Training Wheels in Grief

By Survivingana @survivingana

Today marks a year since mum died. My dad, brother and myself have walked each step of this last week a year ago, particularly the horror and surrealness of yesterday and today. It has been a year of firsts without mom – her birthday, our birthdays, christmas, easters, mothers day, and now today. Also a year in learning far more about my father than I wanted to know and hints as to what my parents relationship may really have been like. Maturity is learning the realness of our parents and learning to accept that.

I have given up bothering with the grief cycle. Grief is hard enough when you had a good relationship with the deceased. When that relationship was complicated and abusive then grieving is taken to a whole new level.

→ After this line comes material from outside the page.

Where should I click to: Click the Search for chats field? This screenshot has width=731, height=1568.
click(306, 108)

My mothers gift to me was to try an eliminate myself. My person, my gifts, my independence, my femininity, my womanhood, my maturity.

I do not exaggerate. My relationship with her was always trying to please, keep the boat from sinking. My relationships with others were based on me being inferior because that was the lesson I learned. My mother stamped her way over my life, my ex continued the stamping.

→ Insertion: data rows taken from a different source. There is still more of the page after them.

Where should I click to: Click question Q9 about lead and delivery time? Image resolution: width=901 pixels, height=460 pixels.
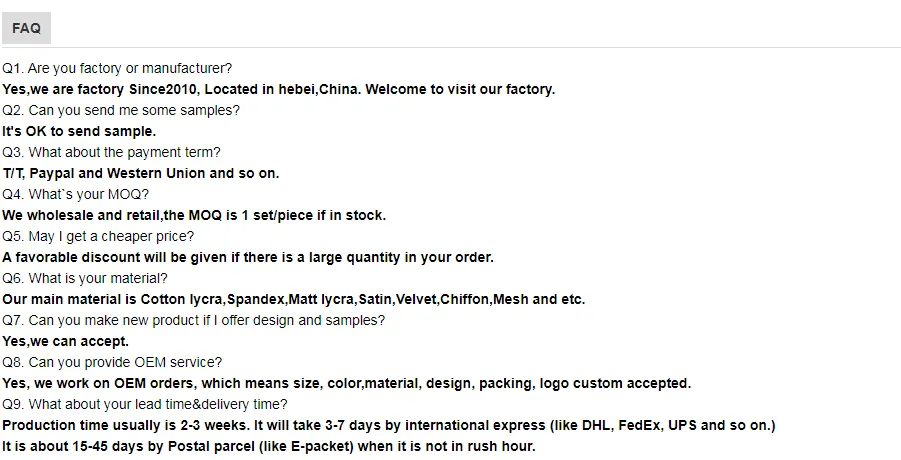[x=145, y=404]
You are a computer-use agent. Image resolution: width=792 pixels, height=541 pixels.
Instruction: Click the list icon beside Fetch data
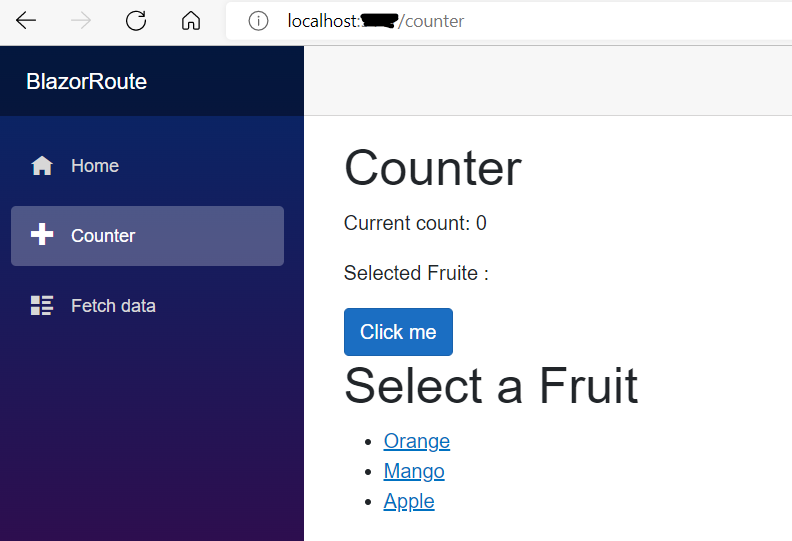pos(42,306)
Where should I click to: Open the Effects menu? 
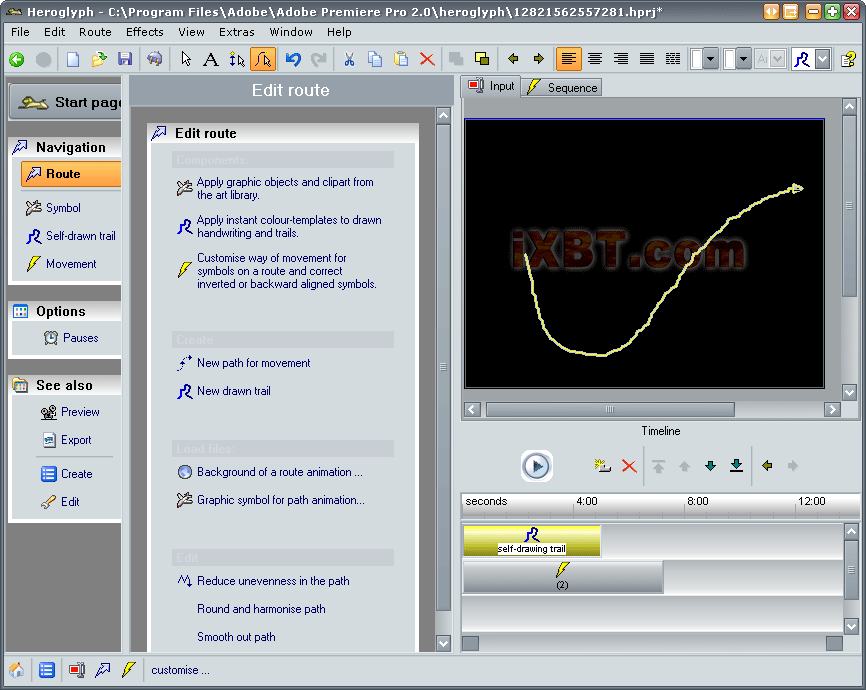click(x=144, y=32)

BUT she loved me. I know this. She would have taken the bullet if there was one facing me. And I loved her.

I miss her, but I also have relief in being free for the first time.

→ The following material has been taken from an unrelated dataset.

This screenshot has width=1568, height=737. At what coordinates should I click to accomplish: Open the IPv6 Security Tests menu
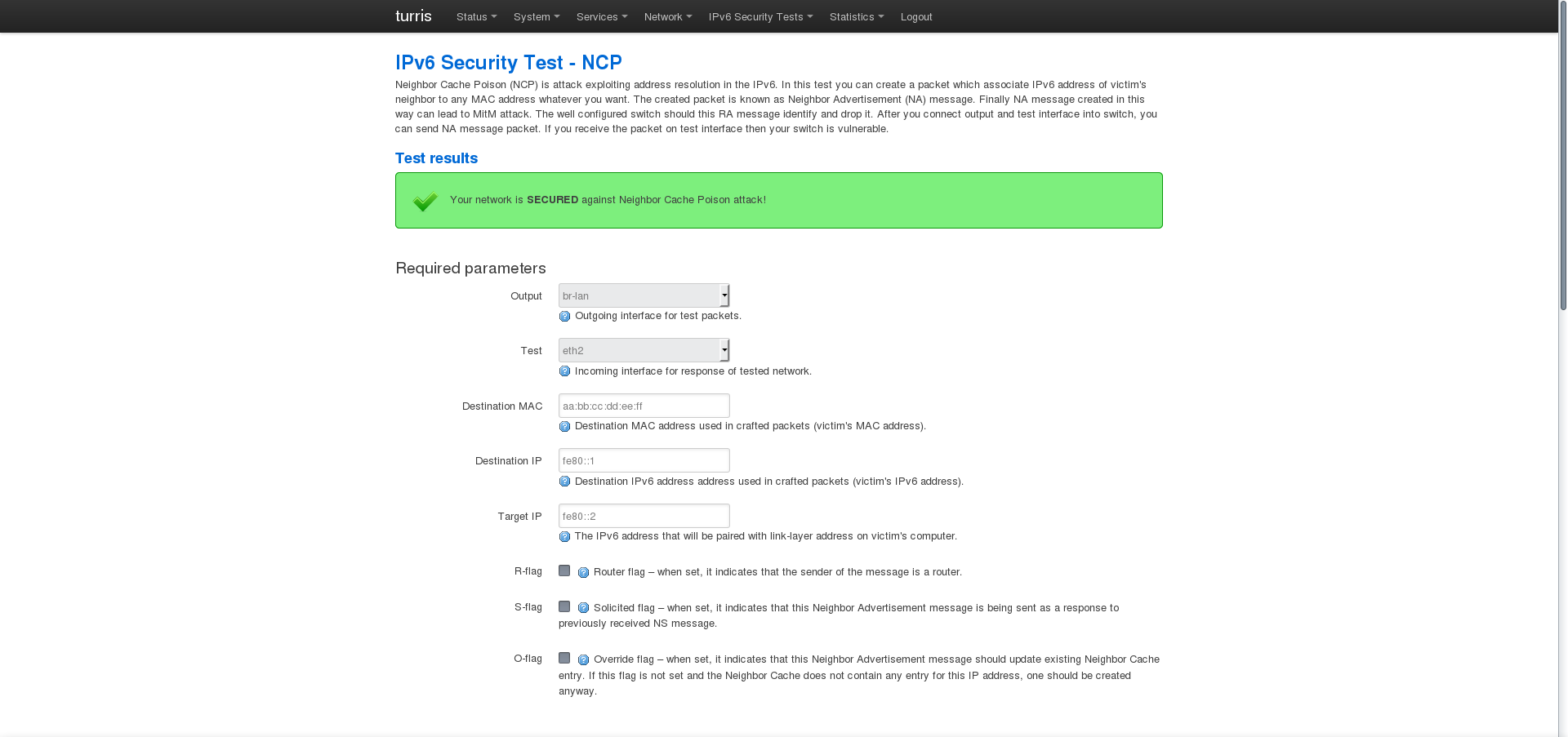click(760, 16)
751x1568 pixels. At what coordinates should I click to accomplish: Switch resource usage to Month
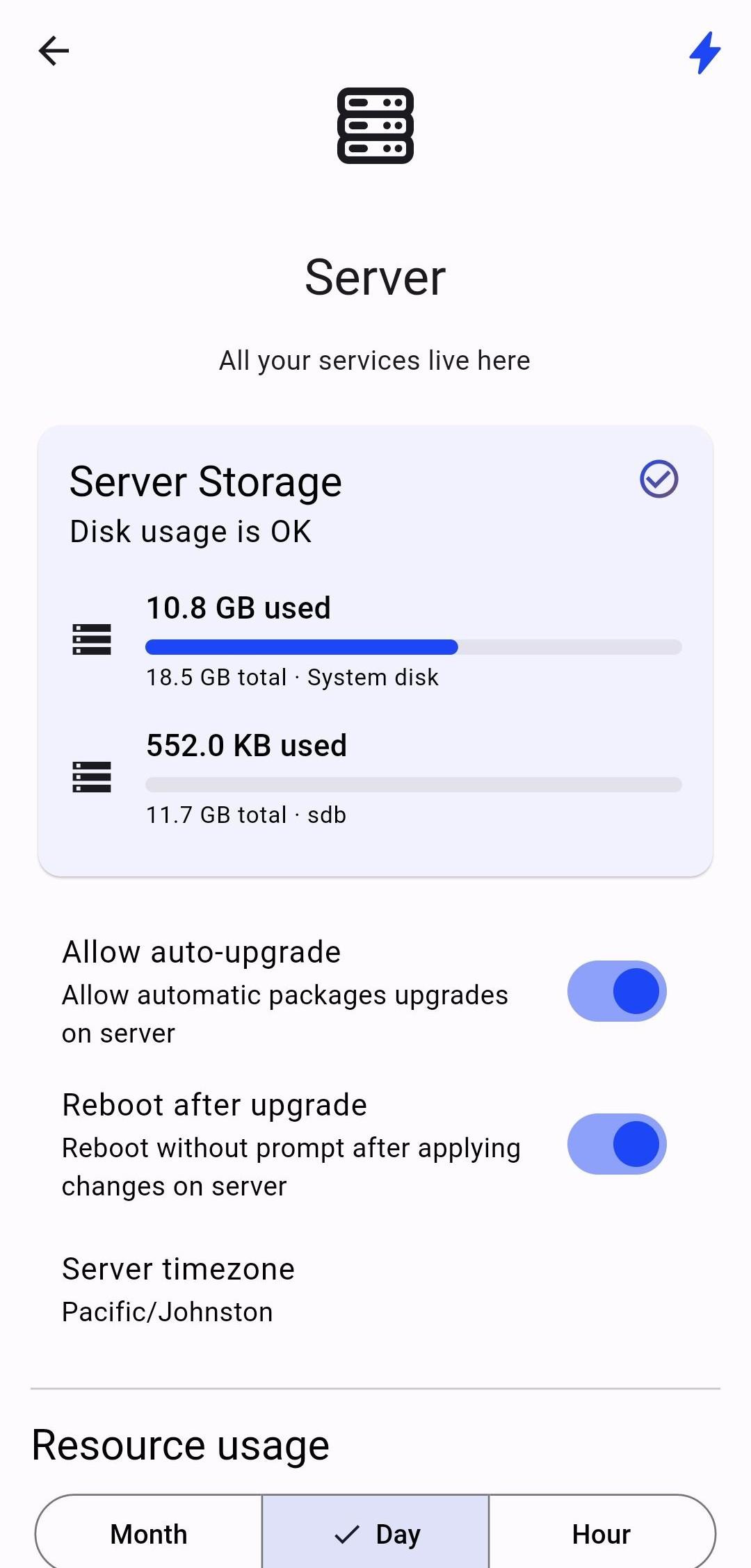point(149,1534)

I gave up on books about grieving too. They either assumed you had a good relationship with your mum, or gave a pathetic paragraph or two in passing reference to those who had abusive mothers. I have had to find my own way in this, and still have not come to terms nor a harbor.

This much is true. In grieving you must grieve the whole person. I cannot just remember the good times. I cannot rewrite the person she was into someone I wanted. When I look back at my memories I have to remember both good and bad. I have to truly see and accept my mother as she was. Complex – as our relationship was. It’s not easy. There are questions, that will never have answers. There will never be closure nor understanding. There will always be regret for things not said, not aired. Regret for the inability for either of us to bridge the gap. Regret for thinking there would be plenty of time to talk.

In grieving for the whole person my mother was, there must be forgiveness. For sanity sake and because of my love for her, I have to (and have) forgive her. She was also at the mercy of influences outside of her control, her love may have been tainted, but she still loved. She was not perfect and did the best she could. Like we all are and do. I too have bequeathed to my kids both good and bad.

She also bequeathed two other gifts that were priceless.

(1) Raising me in a christian environment, that then became my own belief.

(2) Her elimination of me, birthed an inner strength. I become a survivor, a small but steady flicker of inner strength that slowly grew, sometimes in danger of being snuffed out, but never giving up.

It is still going to take time to put all the pieces together, to make my mom a whole person that I can remember with peace. I honor parts of my mother, I need to honor all of my mother. Because she is human, because she is my mother.